- STH BNK by Beulah towers, as proposed in 2018
- Interactive map of the STH BNK by Beulah area

General information
- Status: Never built
- Location: 60 Southbank Boulevard, Southbank, Victoria
- Construction started: 2024
- Completed: ~2029
- Cost: ~AUD$2 billion

Height
- Architectural: Tower 1: 366 m (1,200.8 ft); Tower 2: 251 m (823.5 ft);

Technical details
- Floor count: Tower 1: 102; Tower 2: 59;

Design and construction
- Architects: UNStudio Cox Architecture
- Developer: Beulah

Website
- sthbnk.com

= STH BNK by Beulah =

Skyscraper under development in Melbourne, Australia

STH BNK by Beulah, previously and still commonly referred to as Green Spine, was a dual skyscraper development proposed for Melbourne's Southbank precinct by Beulah International, and designed by the architectural firms UNStudio and Cox Architecture. The site previously hosted a BMW dealership. One tower was planned to reach a height of 366 metres, making it the tallest building in Australia. The design of both towers featured a twisting geometric glass façade and terracing with pocket parks and green spaces, up to a publicly accessible botanic garden in the tallest building. The project was to have served a range of mixed-use functions, including residential, retail and commercial.

==History==
===Site===
The site for the development is 60 Southbank Boulevard, located in Southbank, an inner-city suburb of Melbourne, and is an amalgamation of two adjacent properties – 102–156 City Road and 158 City Road. The former property, with a land area of 6191 m2, hosts a purpose-built multi-level car showroom which was BMW’s flagship sales store in Melbourne. In December 2017, Beulah International purchased the site from BMW for $101 million. In April 2021, Beulah acquired 158 City Road, with the intention of expanding the development. The 1515 m2 site is currently home to Hanover House, a seven storey commercial building, the tallest in Southbank between 1973 and 1990. The purchase brought the total land area of the development to 7706 m2, and the property is now an 'island' with four frontages: Power Street, City Road, Southbank Boulevard, and Waterfall Lane. The development will be situated in an area of Melbourne that has some of the tallest buildings in the city; for instance, the city's current tallest building, Australia 108, sits opposite the property at 70 Southbank Boulevard, whilst the previous tallest, Eureka Tower, is also in the vicinity.

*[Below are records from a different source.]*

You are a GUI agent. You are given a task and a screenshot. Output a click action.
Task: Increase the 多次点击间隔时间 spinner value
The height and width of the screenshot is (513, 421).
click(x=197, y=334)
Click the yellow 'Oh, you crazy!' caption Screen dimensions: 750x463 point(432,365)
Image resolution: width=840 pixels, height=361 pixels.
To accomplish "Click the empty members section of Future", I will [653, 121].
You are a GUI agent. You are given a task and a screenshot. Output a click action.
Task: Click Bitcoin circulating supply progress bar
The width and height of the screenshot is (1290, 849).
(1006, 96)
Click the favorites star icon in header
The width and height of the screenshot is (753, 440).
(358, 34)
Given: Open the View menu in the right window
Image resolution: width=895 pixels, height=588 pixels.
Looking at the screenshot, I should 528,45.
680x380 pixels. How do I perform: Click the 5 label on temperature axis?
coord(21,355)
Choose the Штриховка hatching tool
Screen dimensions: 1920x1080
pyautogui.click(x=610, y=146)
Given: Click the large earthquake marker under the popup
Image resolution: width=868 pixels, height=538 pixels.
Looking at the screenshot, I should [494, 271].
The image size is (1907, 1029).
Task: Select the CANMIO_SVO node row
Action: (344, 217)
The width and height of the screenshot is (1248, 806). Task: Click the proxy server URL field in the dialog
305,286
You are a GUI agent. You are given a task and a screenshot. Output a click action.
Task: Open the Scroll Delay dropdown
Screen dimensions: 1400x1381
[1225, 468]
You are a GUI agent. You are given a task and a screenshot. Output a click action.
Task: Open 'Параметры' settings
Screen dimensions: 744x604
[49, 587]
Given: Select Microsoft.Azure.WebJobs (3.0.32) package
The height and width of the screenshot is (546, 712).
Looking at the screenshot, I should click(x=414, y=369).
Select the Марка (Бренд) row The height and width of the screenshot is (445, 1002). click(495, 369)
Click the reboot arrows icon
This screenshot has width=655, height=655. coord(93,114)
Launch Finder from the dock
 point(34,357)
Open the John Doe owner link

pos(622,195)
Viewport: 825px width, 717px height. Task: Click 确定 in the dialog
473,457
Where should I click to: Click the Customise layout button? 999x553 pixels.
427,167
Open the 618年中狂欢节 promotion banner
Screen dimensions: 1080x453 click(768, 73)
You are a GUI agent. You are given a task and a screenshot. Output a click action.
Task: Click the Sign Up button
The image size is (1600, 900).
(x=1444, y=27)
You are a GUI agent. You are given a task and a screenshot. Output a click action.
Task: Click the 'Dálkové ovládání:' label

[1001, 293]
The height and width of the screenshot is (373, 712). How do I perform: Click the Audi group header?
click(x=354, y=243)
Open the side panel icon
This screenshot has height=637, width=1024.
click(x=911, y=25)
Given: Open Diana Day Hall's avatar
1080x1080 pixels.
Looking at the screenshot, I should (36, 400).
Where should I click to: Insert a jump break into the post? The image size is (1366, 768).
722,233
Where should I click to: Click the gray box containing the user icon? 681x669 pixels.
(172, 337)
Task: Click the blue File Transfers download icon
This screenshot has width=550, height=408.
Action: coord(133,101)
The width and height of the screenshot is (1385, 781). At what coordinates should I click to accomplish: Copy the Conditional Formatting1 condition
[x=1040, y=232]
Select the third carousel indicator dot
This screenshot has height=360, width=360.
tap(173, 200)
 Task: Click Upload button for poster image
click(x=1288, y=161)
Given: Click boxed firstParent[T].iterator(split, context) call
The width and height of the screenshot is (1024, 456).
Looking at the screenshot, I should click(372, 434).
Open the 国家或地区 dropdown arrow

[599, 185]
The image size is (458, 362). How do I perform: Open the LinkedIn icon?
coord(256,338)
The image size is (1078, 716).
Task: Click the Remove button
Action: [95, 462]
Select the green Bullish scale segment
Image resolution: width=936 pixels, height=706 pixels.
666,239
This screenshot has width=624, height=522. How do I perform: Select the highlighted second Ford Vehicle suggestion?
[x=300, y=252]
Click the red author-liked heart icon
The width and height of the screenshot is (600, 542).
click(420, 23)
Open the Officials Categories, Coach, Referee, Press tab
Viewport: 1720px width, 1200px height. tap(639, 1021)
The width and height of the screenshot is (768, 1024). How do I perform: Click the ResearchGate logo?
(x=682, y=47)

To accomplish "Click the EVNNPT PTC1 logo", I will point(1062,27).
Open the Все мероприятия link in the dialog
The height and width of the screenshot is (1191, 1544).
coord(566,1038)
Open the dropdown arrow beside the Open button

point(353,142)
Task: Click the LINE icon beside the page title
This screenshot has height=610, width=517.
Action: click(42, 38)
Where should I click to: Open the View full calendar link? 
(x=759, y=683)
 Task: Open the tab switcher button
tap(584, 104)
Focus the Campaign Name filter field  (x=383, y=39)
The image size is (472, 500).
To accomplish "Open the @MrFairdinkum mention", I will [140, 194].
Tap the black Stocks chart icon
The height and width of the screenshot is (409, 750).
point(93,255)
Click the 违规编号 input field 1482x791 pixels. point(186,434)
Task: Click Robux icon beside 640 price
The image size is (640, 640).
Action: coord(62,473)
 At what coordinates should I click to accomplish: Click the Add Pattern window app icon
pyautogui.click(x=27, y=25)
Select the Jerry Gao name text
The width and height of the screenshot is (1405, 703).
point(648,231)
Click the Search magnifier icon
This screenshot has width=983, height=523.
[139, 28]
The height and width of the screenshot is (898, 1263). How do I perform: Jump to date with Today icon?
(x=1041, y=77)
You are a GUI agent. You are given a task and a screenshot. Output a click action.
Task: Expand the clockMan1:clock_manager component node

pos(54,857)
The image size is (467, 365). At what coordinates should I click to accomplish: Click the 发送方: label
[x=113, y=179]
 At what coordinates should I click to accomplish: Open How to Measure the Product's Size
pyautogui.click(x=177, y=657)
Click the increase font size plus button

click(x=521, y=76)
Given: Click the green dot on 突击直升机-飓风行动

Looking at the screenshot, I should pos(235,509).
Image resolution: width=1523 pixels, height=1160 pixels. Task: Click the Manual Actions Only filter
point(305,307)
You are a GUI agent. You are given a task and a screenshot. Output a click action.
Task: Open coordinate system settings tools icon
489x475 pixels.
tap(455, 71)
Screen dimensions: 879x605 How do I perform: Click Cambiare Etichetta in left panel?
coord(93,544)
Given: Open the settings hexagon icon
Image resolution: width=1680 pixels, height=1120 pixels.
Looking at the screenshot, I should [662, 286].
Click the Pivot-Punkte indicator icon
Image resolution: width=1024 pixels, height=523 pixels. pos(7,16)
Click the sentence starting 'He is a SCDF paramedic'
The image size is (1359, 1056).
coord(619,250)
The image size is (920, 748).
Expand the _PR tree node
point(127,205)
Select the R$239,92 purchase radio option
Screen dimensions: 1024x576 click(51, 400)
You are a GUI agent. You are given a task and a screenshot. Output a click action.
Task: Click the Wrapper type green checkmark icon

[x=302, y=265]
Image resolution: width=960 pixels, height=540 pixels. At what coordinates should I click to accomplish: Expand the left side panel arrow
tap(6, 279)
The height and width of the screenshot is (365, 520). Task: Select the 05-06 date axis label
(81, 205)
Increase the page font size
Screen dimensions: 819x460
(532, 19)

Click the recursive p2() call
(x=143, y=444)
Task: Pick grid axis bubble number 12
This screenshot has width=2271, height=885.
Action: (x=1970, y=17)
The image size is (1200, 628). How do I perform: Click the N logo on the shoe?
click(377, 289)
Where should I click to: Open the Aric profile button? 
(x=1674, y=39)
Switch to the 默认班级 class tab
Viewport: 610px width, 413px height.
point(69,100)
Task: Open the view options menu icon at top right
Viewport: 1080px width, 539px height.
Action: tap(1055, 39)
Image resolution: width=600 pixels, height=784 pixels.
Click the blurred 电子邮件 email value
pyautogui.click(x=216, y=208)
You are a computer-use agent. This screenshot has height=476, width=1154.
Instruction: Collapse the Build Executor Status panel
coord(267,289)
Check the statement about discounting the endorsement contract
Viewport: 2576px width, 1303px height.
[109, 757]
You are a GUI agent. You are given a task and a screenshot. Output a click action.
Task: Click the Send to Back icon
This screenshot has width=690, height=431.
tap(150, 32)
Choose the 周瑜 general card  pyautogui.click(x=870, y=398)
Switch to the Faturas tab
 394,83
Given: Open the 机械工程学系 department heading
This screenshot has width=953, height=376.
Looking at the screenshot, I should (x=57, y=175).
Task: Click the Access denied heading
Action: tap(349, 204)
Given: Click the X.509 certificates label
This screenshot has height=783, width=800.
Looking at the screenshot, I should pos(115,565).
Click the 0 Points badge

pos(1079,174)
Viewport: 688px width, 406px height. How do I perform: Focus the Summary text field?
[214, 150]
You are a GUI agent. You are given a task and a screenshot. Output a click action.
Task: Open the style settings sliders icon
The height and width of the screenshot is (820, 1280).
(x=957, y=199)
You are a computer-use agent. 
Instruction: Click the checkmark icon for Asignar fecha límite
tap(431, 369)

===Southbank competition===
Beulah conducted a contest to determine the architect for the project, and dubbed the competition "STH BNK by Beulah". All six solicited bids involved two architectural firms, and partnerships included BIG Architects and Fender Katsalidis, Coop Himmelb(l)au with Architectus, MAD Studio and Elenberg Fraser, and Woods Bagot and MVRDV. The collaborative bid by UNStudio and Cox Architecture ultimately secured the commission. The winning design was announced in August 2018.

===Project===
The structure was part of the larger development on Melbourne's Southbank (suburb), estimated to cost AUD$2 billion. Green Spine composed of two skyscrapers; Tower 1 comprised 102 storeys and would have reached a height of 366 metres, surpassing the height of the current 2 tallest buildings in Australia, the Gold Coast’s Surfers Paradise’s Q1, which stands at 322 metres and the suburb’s (Southbank) Australia 108, which stands at 316 metres. The second tower comprised 59 storeys and a height of 251 metres; as with Tower 1, the second building included hotel rooms, residential apartments, and offices. Both skyscrapers will seem to curve in a twist and will have foliage and trees growing on balconies along their exteriors.

===Approval===
In March 2020, the plan received approval by the City of Melbourne. Planning Minister Richard Wynne approved the project on 23 April 2020; like other developments, STH BNK by Beulah was identified by the Victorian Government as a project needing to be "fast-tracked", amid the impact of the COVID-19 pandemic to the Victorian economy.

===Administration and sale===
In February 2025, the development management company BSSPV Pty Ltd was placed by Beulah into administration. The collapse came as the project owed more than $5 million in outstanding fees to various designers, consultants and lawyers, with project architects Cox Architecture and UNStudio filing a wind-up notice against it.

In April 2026, the project was formally shelved due to an inability to obtain additional financing to commence construction amid surging construction costs. The consolidated development site is due to be placed on the market later in 2026, with expectations that another developer will submit an amended or new design for approval.